Is there a setting on Google Analytics to suppress use of cookies for users who have not yet given consent

Question

According to EU Article 5(3) of the E-Privacy Directive (a.k.a \'The Cookie Laws\'), web sites that target EU users have to gain opt-in consent from users before they set a

Answer 1

Common way to handle this so far is the method used by wolf-software's jquery plugin whereby it prevents the script from running until the user opts in. The ICO updated their guidelines last week, however, to say that it is acceptable to rely on 'implied consent' of the sort used on the BBC site. While I don't really think that's within the spirit of the law, it's what's deemed acceptable by those enforcing it. Given that most of the EU has yet to implement the directive, I'd say it's highly likely they'll follow the UK's lead.

There's an interesting article about the UK updates here:

http://www.redant.com/articles/eu-cookie-law-update-ico-adopts-softly-softly-approach/

Answer 2

For a less intrusive UX solution you can set implied consent for google analytical cookies by placing a link to: cookiestatement.eu (no javascript, no popups, no ads)

Answer 3

There's a few steps to do in order to make GA work only after user accepts the cookie usage.

Disable cookies

   <script async src="https://www.googletagmanager.com/gtag/js?id=UA-XXXXXX-Y"></script>
-- <script>
-- window.dataLayer = window.dataLayer || [];
-- function gtag(){dataLayer.push(arguments);}
-- gtag('js', new Date());
-- gtag('config', 'UA-XXXXXX-Y');
-- </script>

At the point where GA is implemented, this needs to be updated by just importing the gtag.js script and removing the GA initialisation.

Enable GTag when user accepts cookies

GTag Opt In is a tool that enable and disable GA when user accepts/rejects cookies.

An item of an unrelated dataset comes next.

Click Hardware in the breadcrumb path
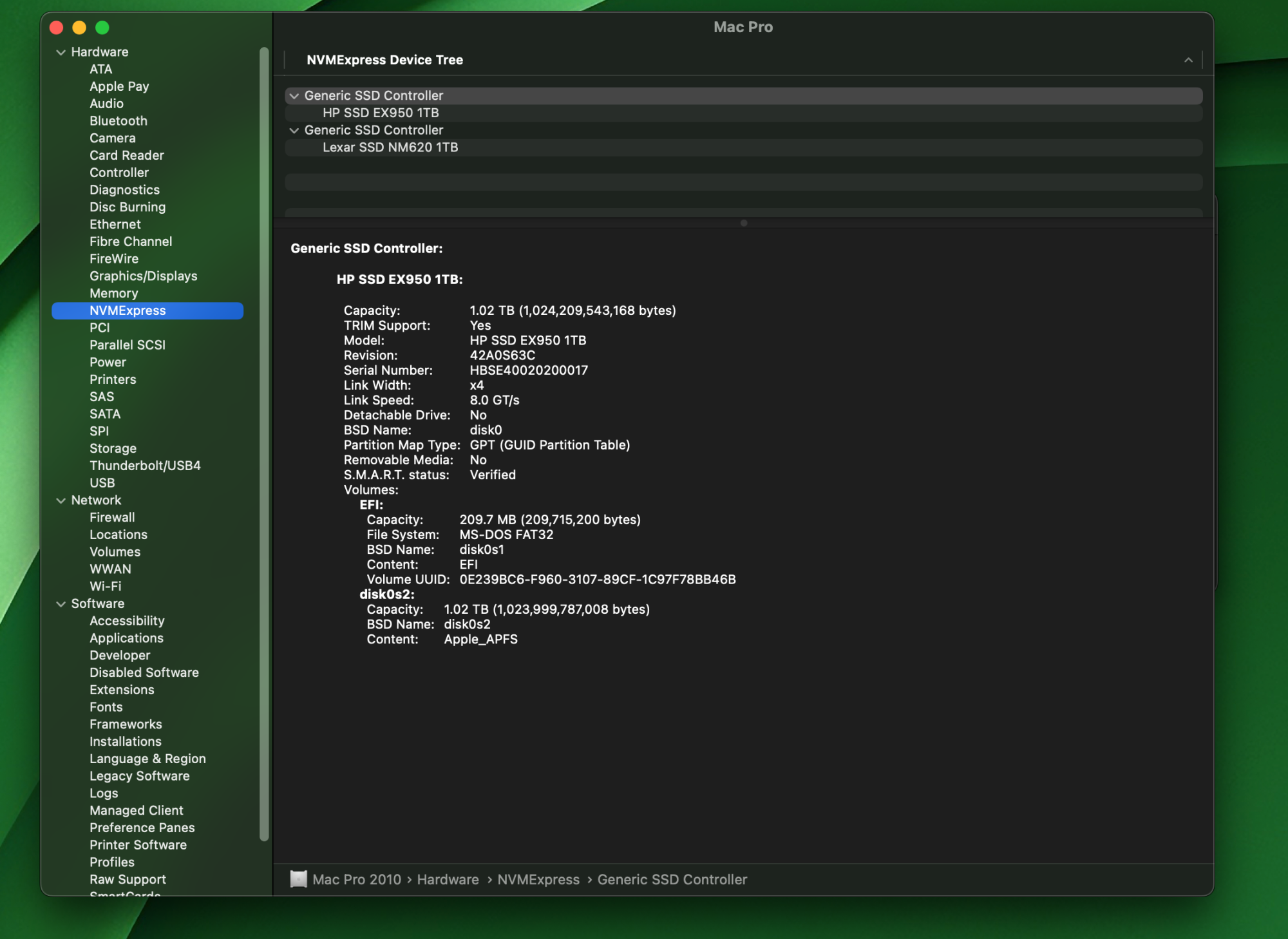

<script src="https://www.npmcdn.com/gtag-opt-in@2.0.0/dist/index.js"></script>
<script>
  GTagOptIn.register('UA-XXXXXX-Y');

  ...
  // On user opt in
  GTagOptIn.optIn();
  // On user opt out
  GTagOptIn.optOut();
  ...
</script>

Library is loaded. GA tracking ID is registered. Later the optIn and optOut functions can bind to user actions' accept/reject.

You can read more about it on How To Implement Google Analytics With Opt In.

Answer 4

You can use something like Legal Monster - to block cookies if user didn't give consent for analytical cookies.

legal.js currently supports blocking (and enabling) of analytics and marketing cookies; more categories will be available in the future.

Here is more detailed guide on blocking cookies.

Answer 5

EDIT: There is a Google Analytics setting for this with the Asynchronous GA snippet.

There isn't a Google Analytics setting for this, as you're suggesting, you would need to conditionally exclude the script for those that have not consented if you want to use the Google Analytics Javascript tracking script.

There are some solutions out there already that can be helpful instead of rolling your own. Javascript: http://cookies.dev.wolf-software.com/demo/index.htm

Here is a solution that allows using Google Analytics basic features without cookies, by doing the tracking server side, this example is in PHP: http://techpad.co.uk/content.php?sid=205

Answer 6

Sorry for being late to answer but I was looking for the same thing recently until I found out a way myself. It may not be the right way to do it but it works. (only works on site in question does not opt-out of GA completely). I have tested for a few days to make sure.

The way I have managed to do it is using a PHP cookie. First start off with adding the analyticstracking.php include...

<?php include_once('analyticstracking.php'); ?>

and in analyticstracking.php add the following...

<?php
if($_COOKIE['consent_cookie']=="Y"){
?>

<script type="text/javascript">
var _gaq = _gaq || [];
  _gaq.push(['_setAccount', 'UA-********-*']);
  _gaq.push(['_trackPageview']);

  (function() {
    var ga = document.createElement('script'); ga.type = 'text/javascript';     ga.async = true;
    ga.src = ('https:' == document.location.protocol ? 'https://ssl' :      'http://www') + '.google-analytics.com/ga.js';
    var s = document.getElementsByTagName('script')[0];      s.parentNode.insertBefore(ga, s);
  })();
</script>

<?php   
}
else{
//do nothing
}
?>

Before the user has consented to cookies Google Analytics won't work and once they have, the 'consent_cookie' will be saved and will allow GA to work but if the 'google' cookie is destroyed it will stop GA from working (Obviously).

Like I said it may not be the right way but I have tried and tested and it does. Hope this helps somebody.